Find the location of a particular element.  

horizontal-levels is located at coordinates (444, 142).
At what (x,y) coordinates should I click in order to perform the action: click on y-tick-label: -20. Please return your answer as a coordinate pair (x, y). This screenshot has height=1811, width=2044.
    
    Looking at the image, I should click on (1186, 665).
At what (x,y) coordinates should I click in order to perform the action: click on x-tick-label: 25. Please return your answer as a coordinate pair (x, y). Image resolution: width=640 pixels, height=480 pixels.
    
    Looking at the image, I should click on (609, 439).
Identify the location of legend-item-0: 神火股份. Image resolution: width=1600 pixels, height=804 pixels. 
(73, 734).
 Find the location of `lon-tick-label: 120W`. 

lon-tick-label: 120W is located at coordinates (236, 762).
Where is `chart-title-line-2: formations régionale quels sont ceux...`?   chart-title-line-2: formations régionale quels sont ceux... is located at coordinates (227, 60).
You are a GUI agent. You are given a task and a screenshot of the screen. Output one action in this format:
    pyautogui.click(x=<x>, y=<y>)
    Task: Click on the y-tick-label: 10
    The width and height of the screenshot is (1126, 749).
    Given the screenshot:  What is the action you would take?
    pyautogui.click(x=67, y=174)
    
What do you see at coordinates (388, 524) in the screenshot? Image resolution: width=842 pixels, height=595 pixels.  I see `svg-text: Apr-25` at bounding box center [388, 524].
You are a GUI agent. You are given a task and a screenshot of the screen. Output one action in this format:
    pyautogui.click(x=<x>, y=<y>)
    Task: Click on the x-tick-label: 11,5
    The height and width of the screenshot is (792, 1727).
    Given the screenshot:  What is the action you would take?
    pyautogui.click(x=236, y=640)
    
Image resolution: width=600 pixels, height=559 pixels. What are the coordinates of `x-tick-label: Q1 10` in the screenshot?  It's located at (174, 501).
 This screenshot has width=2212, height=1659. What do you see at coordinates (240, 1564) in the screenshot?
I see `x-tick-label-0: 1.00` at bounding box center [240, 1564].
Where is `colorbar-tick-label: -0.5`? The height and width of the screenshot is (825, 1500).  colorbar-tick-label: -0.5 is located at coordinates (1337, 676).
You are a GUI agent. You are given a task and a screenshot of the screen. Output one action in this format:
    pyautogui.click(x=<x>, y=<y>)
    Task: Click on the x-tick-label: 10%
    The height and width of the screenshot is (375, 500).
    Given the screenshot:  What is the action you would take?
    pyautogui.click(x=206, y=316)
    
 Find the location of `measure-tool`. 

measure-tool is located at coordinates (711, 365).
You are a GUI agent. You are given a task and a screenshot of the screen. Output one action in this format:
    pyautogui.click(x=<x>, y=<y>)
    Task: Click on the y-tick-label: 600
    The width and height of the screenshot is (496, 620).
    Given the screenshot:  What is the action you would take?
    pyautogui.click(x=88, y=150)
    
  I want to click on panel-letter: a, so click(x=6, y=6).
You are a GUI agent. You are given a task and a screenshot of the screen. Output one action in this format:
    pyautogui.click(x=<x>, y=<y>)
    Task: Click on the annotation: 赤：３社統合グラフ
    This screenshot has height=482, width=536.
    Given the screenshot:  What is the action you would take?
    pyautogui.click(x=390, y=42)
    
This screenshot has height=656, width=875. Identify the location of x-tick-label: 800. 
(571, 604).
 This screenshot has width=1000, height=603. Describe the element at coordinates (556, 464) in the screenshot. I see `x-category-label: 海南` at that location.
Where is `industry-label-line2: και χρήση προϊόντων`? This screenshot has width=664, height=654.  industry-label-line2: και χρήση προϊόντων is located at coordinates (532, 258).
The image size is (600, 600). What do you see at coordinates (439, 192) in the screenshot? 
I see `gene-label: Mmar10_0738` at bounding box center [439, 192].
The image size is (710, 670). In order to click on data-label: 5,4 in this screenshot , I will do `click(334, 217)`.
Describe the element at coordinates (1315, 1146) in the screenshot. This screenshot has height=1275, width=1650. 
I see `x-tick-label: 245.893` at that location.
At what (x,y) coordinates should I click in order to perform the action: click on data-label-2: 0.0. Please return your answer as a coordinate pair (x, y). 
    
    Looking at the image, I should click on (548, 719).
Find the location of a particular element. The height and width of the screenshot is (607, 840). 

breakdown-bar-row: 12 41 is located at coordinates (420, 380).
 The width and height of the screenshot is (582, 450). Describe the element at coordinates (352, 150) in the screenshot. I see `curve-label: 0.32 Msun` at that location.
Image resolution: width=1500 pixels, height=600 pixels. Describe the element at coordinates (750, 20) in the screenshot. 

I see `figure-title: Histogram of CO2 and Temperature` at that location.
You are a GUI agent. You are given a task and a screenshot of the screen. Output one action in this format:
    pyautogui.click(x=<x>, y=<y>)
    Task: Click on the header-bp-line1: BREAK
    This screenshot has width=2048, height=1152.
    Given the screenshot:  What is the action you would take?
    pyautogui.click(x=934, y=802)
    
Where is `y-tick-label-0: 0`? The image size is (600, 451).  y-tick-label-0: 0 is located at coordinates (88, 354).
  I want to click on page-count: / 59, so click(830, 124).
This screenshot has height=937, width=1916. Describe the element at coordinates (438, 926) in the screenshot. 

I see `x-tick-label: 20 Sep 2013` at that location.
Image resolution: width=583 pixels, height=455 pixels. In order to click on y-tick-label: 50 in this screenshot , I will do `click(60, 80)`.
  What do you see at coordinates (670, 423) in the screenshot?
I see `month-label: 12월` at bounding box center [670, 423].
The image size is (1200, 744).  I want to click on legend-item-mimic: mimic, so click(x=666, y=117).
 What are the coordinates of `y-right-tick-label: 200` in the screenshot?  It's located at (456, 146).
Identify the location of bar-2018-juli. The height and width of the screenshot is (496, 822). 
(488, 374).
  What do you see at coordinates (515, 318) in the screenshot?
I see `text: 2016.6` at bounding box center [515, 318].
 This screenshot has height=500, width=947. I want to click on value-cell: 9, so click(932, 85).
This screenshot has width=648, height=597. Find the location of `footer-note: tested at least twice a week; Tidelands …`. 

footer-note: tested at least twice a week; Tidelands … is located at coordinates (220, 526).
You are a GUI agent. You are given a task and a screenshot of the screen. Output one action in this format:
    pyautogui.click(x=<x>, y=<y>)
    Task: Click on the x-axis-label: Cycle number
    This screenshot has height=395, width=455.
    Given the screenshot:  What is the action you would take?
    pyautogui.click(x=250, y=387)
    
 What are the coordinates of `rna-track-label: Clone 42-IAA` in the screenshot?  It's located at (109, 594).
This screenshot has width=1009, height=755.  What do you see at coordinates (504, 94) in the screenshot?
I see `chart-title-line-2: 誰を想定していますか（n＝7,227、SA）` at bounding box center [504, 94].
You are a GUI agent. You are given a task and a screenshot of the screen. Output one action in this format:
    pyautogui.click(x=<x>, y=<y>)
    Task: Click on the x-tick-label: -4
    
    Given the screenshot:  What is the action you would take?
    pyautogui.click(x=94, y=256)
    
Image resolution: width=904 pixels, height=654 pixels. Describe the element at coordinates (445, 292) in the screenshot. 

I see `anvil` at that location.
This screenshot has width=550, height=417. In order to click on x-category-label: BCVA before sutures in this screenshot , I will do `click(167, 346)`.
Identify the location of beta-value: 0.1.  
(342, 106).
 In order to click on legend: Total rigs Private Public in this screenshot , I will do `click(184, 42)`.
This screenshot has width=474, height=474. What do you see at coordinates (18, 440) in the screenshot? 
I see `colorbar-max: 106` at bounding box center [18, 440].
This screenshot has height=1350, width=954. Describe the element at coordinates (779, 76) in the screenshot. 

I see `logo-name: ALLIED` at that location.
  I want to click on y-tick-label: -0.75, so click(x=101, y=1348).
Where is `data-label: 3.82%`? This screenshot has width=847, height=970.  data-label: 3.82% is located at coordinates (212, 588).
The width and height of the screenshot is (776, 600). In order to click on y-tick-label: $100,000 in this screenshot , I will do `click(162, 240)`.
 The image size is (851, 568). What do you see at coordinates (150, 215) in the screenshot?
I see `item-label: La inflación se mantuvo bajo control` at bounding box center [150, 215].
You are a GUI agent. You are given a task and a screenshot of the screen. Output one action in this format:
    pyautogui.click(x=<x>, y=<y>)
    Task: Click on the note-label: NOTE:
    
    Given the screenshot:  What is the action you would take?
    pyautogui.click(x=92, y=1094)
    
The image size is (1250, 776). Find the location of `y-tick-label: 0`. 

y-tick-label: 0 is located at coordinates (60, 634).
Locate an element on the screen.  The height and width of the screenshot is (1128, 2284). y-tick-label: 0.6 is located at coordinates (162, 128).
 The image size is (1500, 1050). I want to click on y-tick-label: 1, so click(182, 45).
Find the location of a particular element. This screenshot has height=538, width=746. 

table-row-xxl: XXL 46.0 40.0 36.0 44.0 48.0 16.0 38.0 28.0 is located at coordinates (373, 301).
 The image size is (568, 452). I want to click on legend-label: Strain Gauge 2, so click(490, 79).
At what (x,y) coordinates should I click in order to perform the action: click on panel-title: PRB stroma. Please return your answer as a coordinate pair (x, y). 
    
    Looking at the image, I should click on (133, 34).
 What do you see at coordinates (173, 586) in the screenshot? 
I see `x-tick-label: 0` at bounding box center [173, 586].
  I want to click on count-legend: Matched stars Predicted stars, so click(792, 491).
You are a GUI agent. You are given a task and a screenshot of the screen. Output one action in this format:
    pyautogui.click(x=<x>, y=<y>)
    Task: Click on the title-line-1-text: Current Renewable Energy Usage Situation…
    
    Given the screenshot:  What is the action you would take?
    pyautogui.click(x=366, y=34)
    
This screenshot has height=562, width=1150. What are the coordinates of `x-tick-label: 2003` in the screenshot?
○ ○ ○
## Exercise aim
Edit the data starting at the line containing "Identify the location of bar-2018-juli." and ending with the line containing "at (109, 594).", replacing "Cycle number" with "Iteration count" and changing nothing else. Return only those lines.

## Your solution
Identify the location of bar-2018-juli. The height and width of the screenshot is (496, 822). 
(488, 374).
  What do you see at coordinates (515, 318) in the screenshot?
I see `text: 2016.6` at bounding box center [515, 318].
 This screenshot has height=500, width=947. I want to click on value-cell: 9, so click(932, 85).
This screenshot has width=648, height=597. Find the location of `footer-note: tested at least twice a week; Tidelands …`. 

footer-note: tested at least twice a week; Tidelands … is located at coordinates (220, 526).
You are a GUI agent. You are given a task and a screenshot of the screen. Output one action in this format:
    pyautogui.click(x=<x>, y=<y>)
    Task: Click on the x-axis-label: Iteration count
    This screenshot has height=395, width=455.
    Given the screenshot:  What is the action you would take?
    pyautogui.click(x=250, y=387)
    
 What are the coordinates of `rna-track-label: Clone 42-IAA` in the screenshot?  It's located at (109, 594).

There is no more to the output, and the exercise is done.